KnigaRead.com/

Ежи Эдигей - По ходу пьесы

На нашем сайте KnigaRead.com Вы можете абсолютно бесплатно читать книгу онлайн Ежи Эдигей, "По ходу пьесы" бесплатно, без регистрации.
Перейти на страницу:

Капитан с любопытством глянул на Ясёлу.

— Вы, пан прокурор, заговорили, как адвокат Павельского.

— Есть, вероятно, один шанс из миллиона, что помреж невиновен. И когда я думаю: а вдруг он и вправду невиновен, но будет приговорен к смерти, мне делается не по себе. У тех, кто играет в лотерею, шансов на главный выигрыш один не к миллиону, а к десяти миллионам.
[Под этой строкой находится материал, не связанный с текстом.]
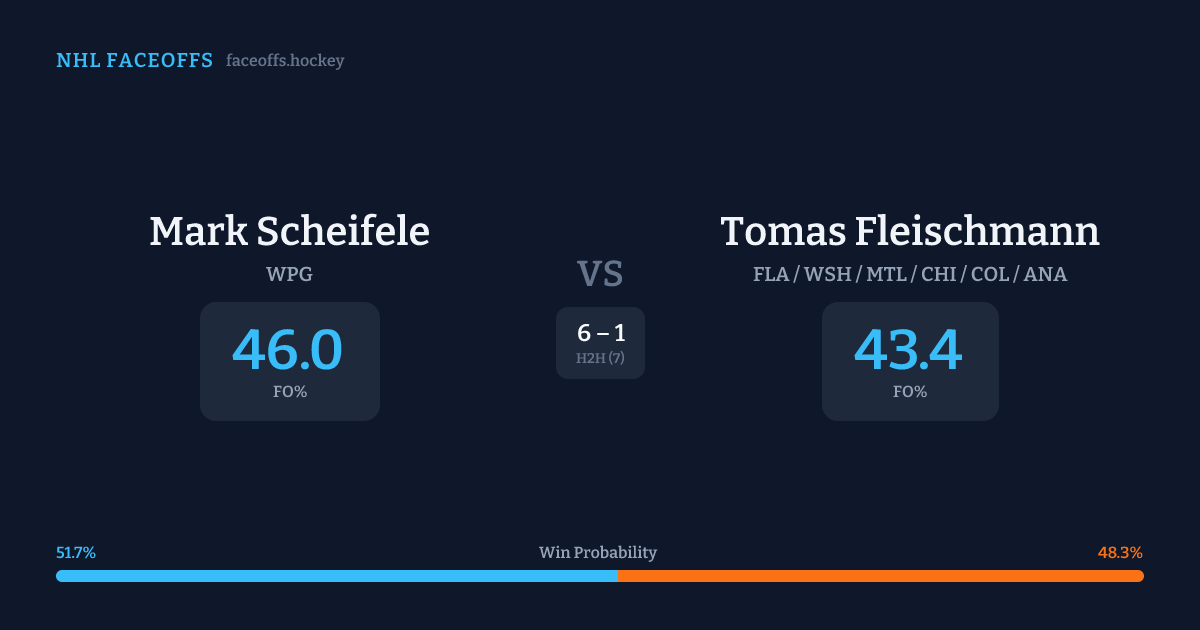This screenshot has height=630, width=1200.
Task: Click the ANA team abbreviation
Action: click(x=1045, y=274)
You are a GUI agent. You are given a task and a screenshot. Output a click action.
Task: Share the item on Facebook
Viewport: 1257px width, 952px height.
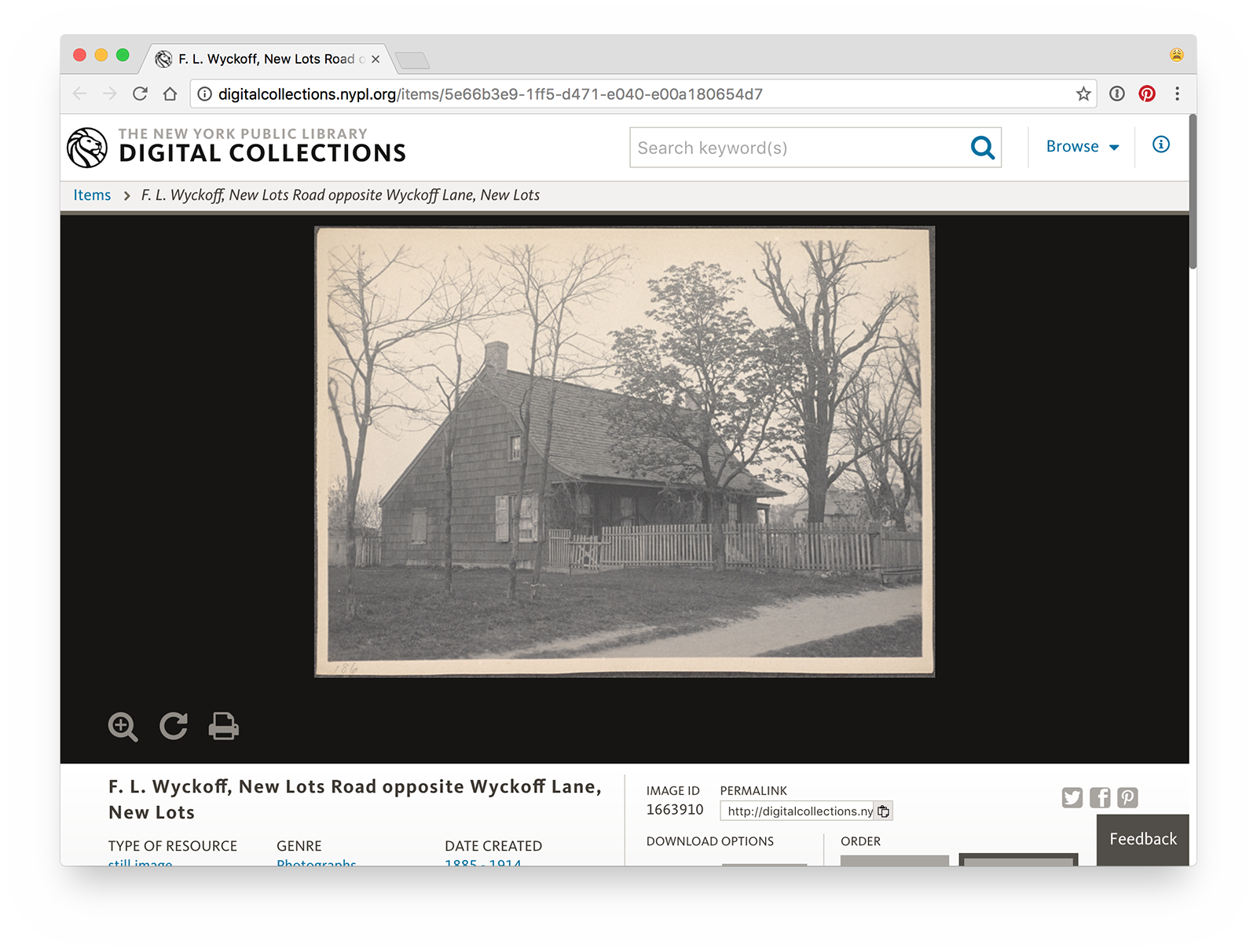tap(1100, 798)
И чуть не каждую неделю кто-то выигрывает. Я опасаюсь судебной ошибки, в которой была бы и моя вина. До конца жизни я бы себе этого не простил.

— Для меня дело ясно. Не предвижу никаких неожиданностей.

— Я бы так не говорил. Доводы Павельского не лишены оснований. Он вправе защищаться, и надо разобраться во всех неясностях.

— Пан прокурор, я еще вчера хоть ни в чем не сомневался, но просто для очистки совести и не желая, чтобы защитник потом распространялся насчет «пробелов в следствии», решил этими пробелами заняться. О них в основном пишет и Павельский. Я говорил с сотрудниками, осматривавшими театр. И те, черт возьми, признались, что обшарили все здание, а про столик начисто забыли. Даже в ящик не заглянули. Я их отругал, но что теперь поделаешь? Ничего не поправить. Сознаюсь, моя оплошность, и защитник на суде придерется. И, увы, будет прав. Всегда так, когда сам недоглядишь. Я возлагал надежды на обыск в доме помрежа и поехал с опергруппой туда. За день пришлось обыскать здание театра и еще пятнадцать квартир, кроме квартиры Павельских. Иначе можно было вспугнуть преступника. Из-за спешки и все упущения. Арестованный напрасно обвиняет меня в пристрастности, хоть я и не скрываю, что в виновности его убежден.

— Значит, все-таки не исключено, что во время обыска пистолета за столиком не было. А следовательно, нет и доказательства, которое заставит Павельского признаться. Есть лишь косвенные улики. Правда, очень серьезные.

— Сейчас мои люди выясняют, как было дело с гвоздем в столе. Вчера-то я брал Павельского на пушку, когда сказал, что есть свидетель, видевший, кто этот гвоздь забил. Уверен был, что это будет последняя капля и Павельский выложит всю правду. Но он опять ускользнул. Признался, что гвоздик забил он, и сплел довольно складную историю насчет летней жары. Я чуть не лопнул с досады, когда увидел, что и тут он вывернулся. Дьявольски ловок!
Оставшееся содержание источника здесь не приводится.